===== Document source =====
Le masque lupin est capable de mille jeux : la colère drue plisse verticalement les rides du front, comme des trombes, lorsqu'il faut mimer la férocité pour faire passer un message. La colère est un affect indigne quand on le subit et le fait subir, mais c'est un outil intéressant parfois quand on l'utilise comme un masque : chez les loups, ce masque de foudre permet de maintenir la cohésion sociale, en rejouant les hiérarchies, sans avoir besoin de recourir à la force. […] À l'inverse, la quiétude lisse tout le front, lorsqu'il s'agit d'apaiser un louveteau effrayé. […] Regardez comme [ces masques] accentuent la capacité du visage du plus gros loup à se faire passer pour un louveteau qui fait fondre, et l'instant d'après pour un roi en majesté. (p. 122)
CanOvis est un programme de recherche qui s'attache à comprendre l'éthologie nocturne des loups au contact des troupeaux, par l'usage de caméras thermiques, pour anticiper et mieux se prémunir face au risque de prédation des brebis. (p. 210)
Ces recherches nous apprennent […] que les relations entre loups, troupeau, chiens de protection et humains sont infiniment plus riches que ce que l'on croyait, l'acte de prédation lui-même n'étant que « la partie émergée de l'iceberg ». La caméra thermique restitue une multitude d'autres interactions au début incroyables, d'habitude invisibles : des loups qui jouent avec des chiens de protection, qui partagent avec eux des dépouilles de brebis, qui leur font la cour… […] Certaines images spectaculaires capturées par CanOvis grâce à la caméra thermique montrent par exemple un loup tranquille au beau milieu d'un troupeau de brebis sereines, qui l'examinent de tout près. (p. 211-212)
Tout à coup, cinq loups qui ont réussi une approche furtive parviennent à isoler une brebis loin du troupeau. Un seul chien a senti leur odeur, il rejoint la brebis isolée. Celle-ci est immobile, blessée ou bien pétrifiée de peur. Le chien la renifle puis se positionne devant elle. On distingue à la caméra le chien s'interposant face aux cinq fauves. Il redresse la tête, il gonfle son poitrail. Il aboie pour ameuter ses camarades, et les loups avancent vers lui en éventail. Il tourne parfois la tête vers la brebis. Il ne bouge pas. Les loups sont tout autour de lui. Il pourrait s'enfuir, il pourrait les distancer. Il les toise, aboie, les défie. Il ne bougera pas. Trois tornades blanches arrivent alors à la rescousse, trois chiens de berger d'Anatolie au grand galop, et les loups s'égaillent dans les buissons. Et le chien solitaire fuse derrière eux, désormais retissé à sa meute, aux trousses des loups qui fuient. (p 219)
===== Jeu de données =====
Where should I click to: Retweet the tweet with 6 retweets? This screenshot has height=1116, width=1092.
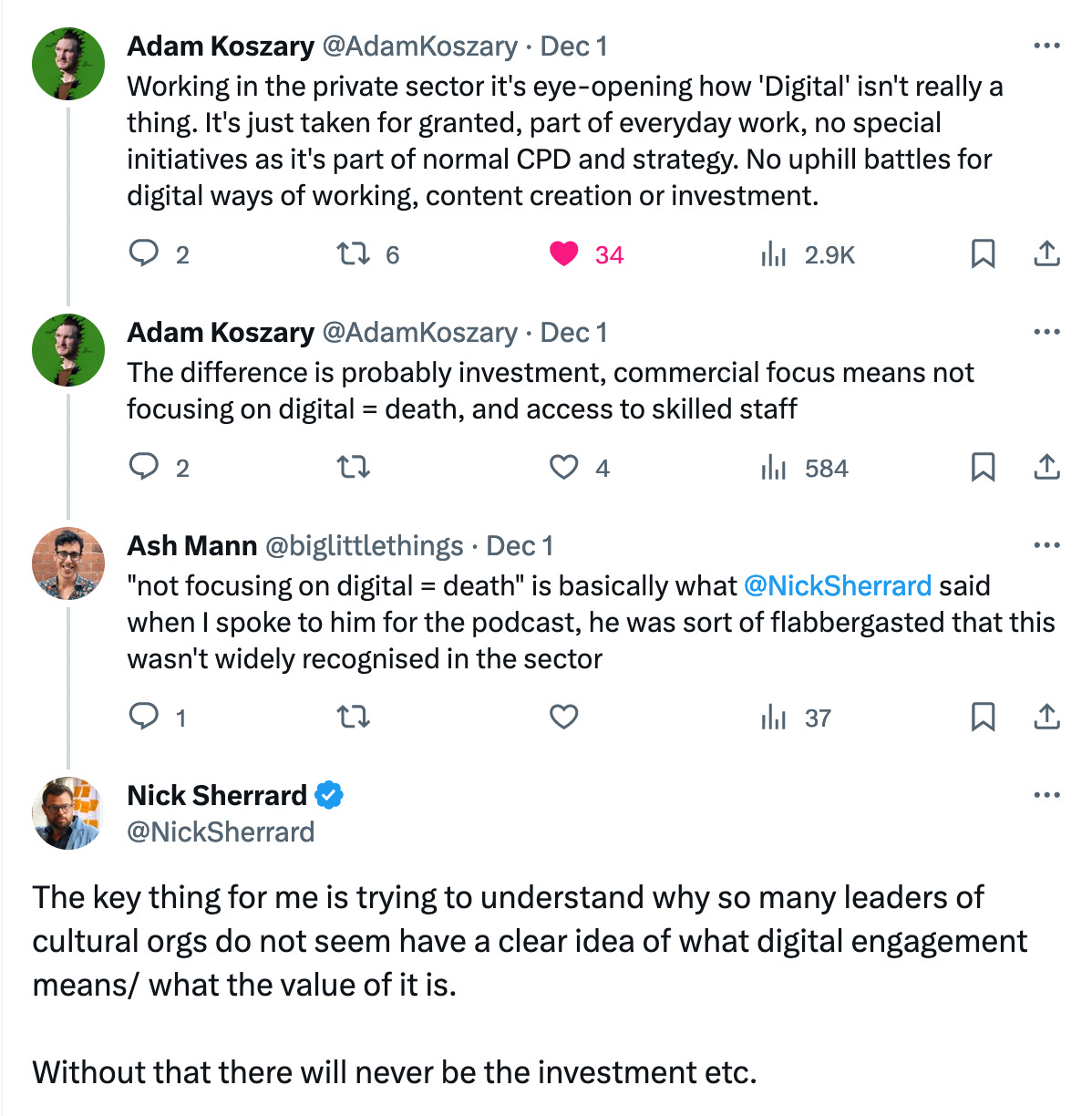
=====
- _Consigne_
Poursuivez le texte sur les loups à partir de sa dernière phrase. Le matériel ne joue aucun rôle dans cet exercice.

- _Réponse attendue_
Dans cette nuit-là, on pressent le pire pour les brebis, c'est peut-être la nuit de panique, pourchassées, en course haletante, dans la douleur des morsures, le sentiment d'impuissance, l'incompréhension. On se surprend à insulter les loups à la caméra, à encourager les chiens. (p. 231)
C'est le barbouillement moral des empathies multiples et contradictoires. Je me souviens distinctement de la tonalité qui s'imposait dans la bouche du leader opérationnel [de CanOvis] […] : c'était se sentir mal successivement pour tous les « malheurs du monde », c'est-à-dire pour tous les acteurs du conflit. Sur le terrain, il disait d'une minute à l'autre : je me sens mal pour la brebis qui est isolée toute seule là-bas cette nuit ; je me sens mal pour le loup que la brigade va tuer ; je me sens mal pour l'agneau attaqué par ce salaud de loup ; je me sens mal pour le chien de protection qui a été blessé ; je me sens mal pour le berger qui va encore pas dormir cette nuit ; pour la portée de louveteaux qui n'aura plus personne pour les abreuver de lait. (p. 240)
« Ce sentiment de barbouillement moral est à mon sens le symptôme d'une position philosophique et politique particulière : la diplomatie au sens réel du terme, comme diplomatie des interdépendances. Et ici, spécifiquement, une diplomatie interespèces. (p. 241)
Nota bene : ce n’est pas un livre sur la vie des loups (ou pas que)
J’ai sélectionné les extraits qui précèdent comme ça me chante. Presque tous sont tirés de passages qui parlent de vivants rencontrés en personne ; de l’émerveillement qu’ils inspirent quand on ne les côtoie pas sans les voir, ou en les prenant de haut, comme s’ils étaient moins que soi. Ce sont des fragments qui témoignent du désir de les comprendre, du pouvoir et de l’impuissance à le faire, de l’instant de grâce ressenti lorsqu’un animal d’une autre espèce est lui aussi curieux de savoir qui vous êtes.
Ma sélection de citations est biaisée par mon humeur du moment : un gros manque d’attrait pour les idées générales. Peut-être bien que ce sont les mêmes passages qui m’auraient plu quand j’étais enfant. Bref, les extraits qui précèdent ne sont pas un échantillon représentatif de tous les types de considérations que l’on trouve chez Morizot.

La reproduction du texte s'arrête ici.